*DEINE AUFGABE*:
Schreibe den Bericht über das Festival in Protzen vollständig und wortgetreu ab.

Protzen – die wahrscheinlich vielköpfigste Familie von Extremmetalfans und Freunden des hopfenhaltigen Getränkes. Auch dieses Jahr konnte man auf dem Protzener Acker vom 22. bis zum 24. Juni einige fantastische Bands sehen, bekannte Gesichter wiedertreffen und gescheiten Schwermetall auf die Ohren bekommen.
Wir sind bereits am 21. Juni angereist, was sich im Nachhinein eigentlich als gut herausgestellt hat, da sich der Zeltplatz recht rasant füllte und am Freitag, Anreisende teilweise Parkschwierigkeiten bekamen. „Eigentlich“ sage ich deshalb, weil sich die herausgegebene Sturmwarnung, für besagten Donnerstag, keineswegs als Witz entpuppte und zu allem Übel auch noch hektoliterweise Regen mit sich brachte, der uns auch an den folgenden Tagen peinigte. Daher habe ich einige Bands ausfallen lassen müssen und mich lieber unter unserem (nun kaputten) Pavillon verkrochen, obwohl die Bühne in einem alten Flugzeughangar steht, also überdacht ist –der Weg dorthin war trotzdem manchmal mit zu viel Überwindung verbunden. Dies war allerdings nur bedingt ein Hindernis, da viele deutsche Untergrund Bands sowie größere Hausnummern aus Schweden und Co. vermochten, uns allen einzuheizen.

*DATENSÄTZE*:
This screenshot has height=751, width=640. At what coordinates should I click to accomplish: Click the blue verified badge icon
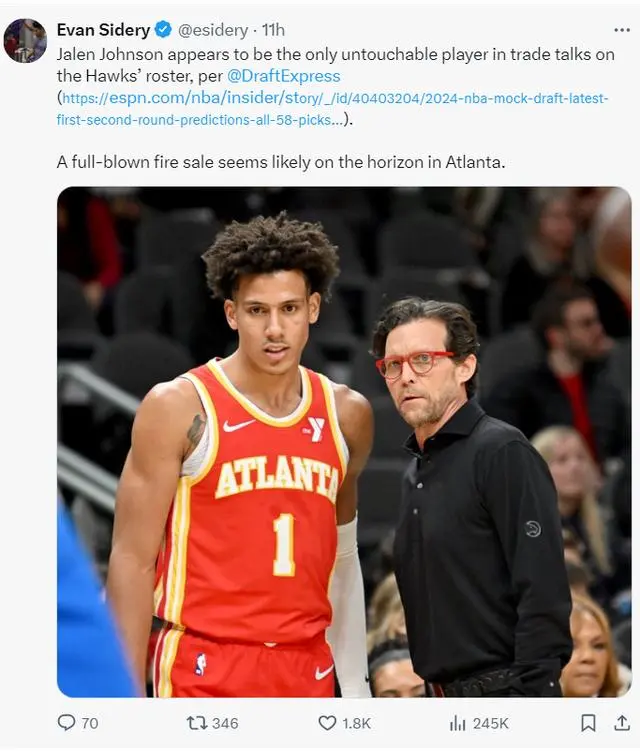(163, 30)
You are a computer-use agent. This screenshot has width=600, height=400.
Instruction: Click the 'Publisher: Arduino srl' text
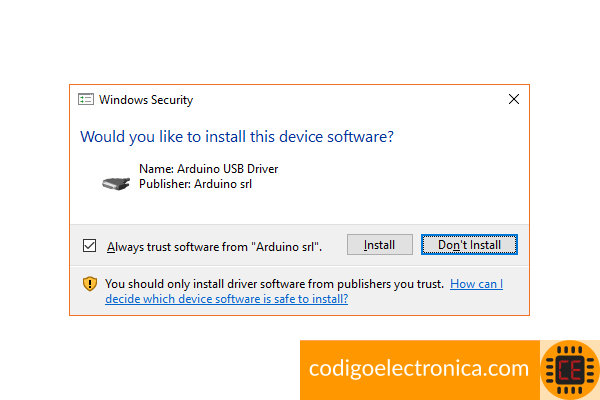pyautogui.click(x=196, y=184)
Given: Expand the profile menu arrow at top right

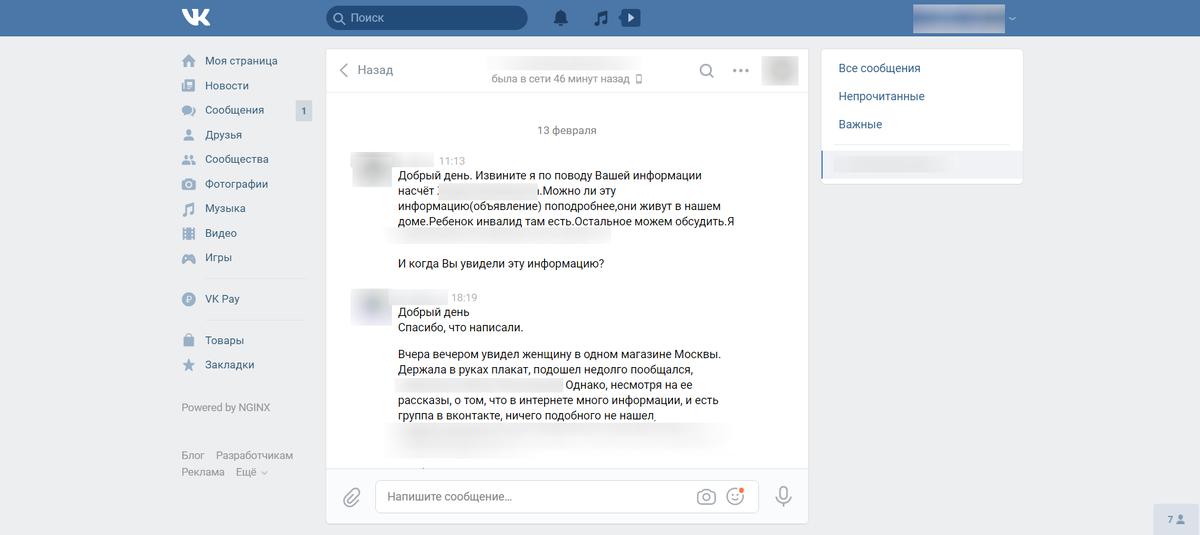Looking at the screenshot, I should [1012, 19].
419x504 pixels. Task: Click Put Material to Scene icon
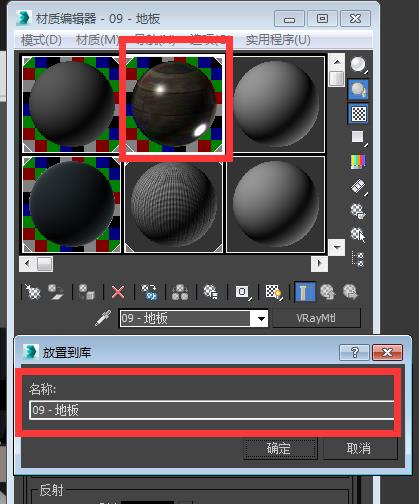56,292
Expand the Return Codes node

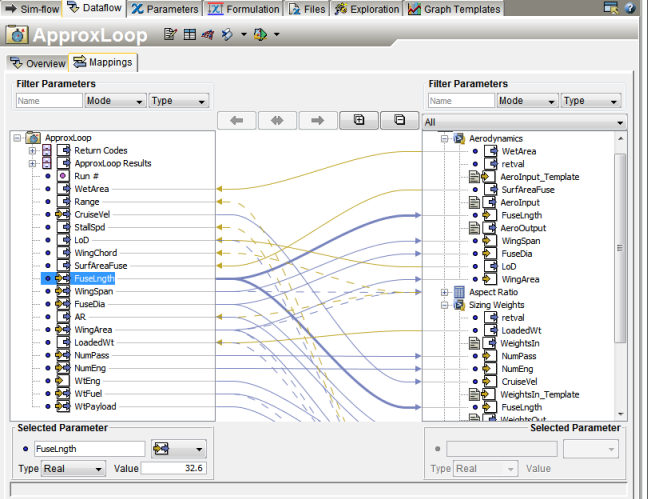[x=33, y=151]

*SCHRIFTLICHE ANTWORT*:
Protzen – die wahrscheinlich vielköpfigste Familie von Extremmetalfans und Freunden des hopfenhaltigen Getränkes. Auch dieses Jahr konnte man auf dem Protzener Acker vom 22. bis zum 24. Juni einige fantastische Bands sehen, bekannte Gesichter wiedertreffen und gescheiten Schwermetall auf die Ohren bekommen.
Wir sind bereits am 21. Juni angereist, was sich im Nachhinein eigentlich als gut herausgestellt hat, da sich der Zeltplatz recht rasant füllte und am Freitag, Anreisende teilweise Parkschwierigkeiten bekamen. „Eigentlich“ sage ich deshalb, weil sich die herausgegebene Sturmwarnung, für besagten Donnerstag, keineswegs als Witz entpuppte und zu allem Übel auch noch hektoliterweise Regen mit sich brachte, der uns auch an den folgenden Tagen peinigte. Daher habe ich einige Bands ausfallen lassen müssen und mich lieber unter unserem (nun kaputten) Pavillon verkrochen, obwohl die Bühne in einem alten Flugzeughangar steht, also überdacht ist –der Weg dorthin war trotzdem manchmal mit zu viel Überwindung verbunden. Dies war allerdings nur bedingt ein Hindernis, da viele deutsche Untergrund Bands sowie größere Hausnummern aus Schweden und Co. vermochten, uns allen einzuheizen.